The Royal Society does act as a single voice for science, though. Should the Royal Academy of Engineering play the same sort of role for engineering?
It’s beginning to, and I would say that because I’m a vice-president, but it really is! You’ve got to bear in mind that the Royal Society has been around for 350 years and the Royal Academy of Engineering is rather younger so its influence is less. But the Academy has pretty good relationships with most of the engineering institutions, and the government is starting to talk to the Academy. It’s a bit of a journey we have to go down, and I can’t help thinking that if the Royal Academy of Engineering had been around for as long as the Royal Society, we might indeed have a different situation today.
Is there an argument for bringing in a subject that’s actually called engineering, or engineering and technology?
Not necessarily. People tend not to study psychology at school, for example, but university psychology courses don’t have a problem in finding students. But maybe there would be some merit in taking something from design and technology, some applied maths, some materials science from chemistry, and aspects of physics, and bringing them into one subject.
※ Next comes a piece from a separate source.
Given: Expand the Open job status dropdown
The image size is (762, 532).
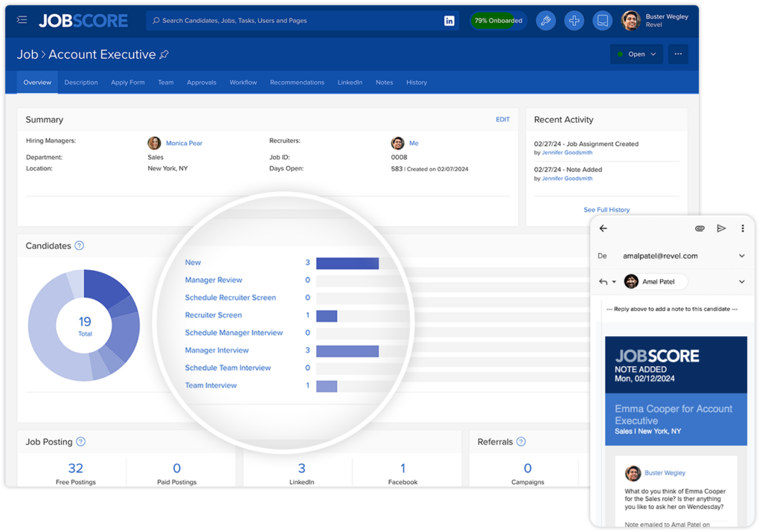Looking at the screenshot, I should coord(636,54).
Design and technology is a misnomer, isn’t it?
It’s good that they do it, but it’s not very adventurous, and it needs to be linked through physics and maths. Say you designed a tyre lever; you could look at the physics of it, the theory of moments; you could look at materials science; you could look at aesthetics and ergonomics. You could bring in some simple CAD. Engage creativity, use imagination. That could also help us bring more girls into engineering and technology.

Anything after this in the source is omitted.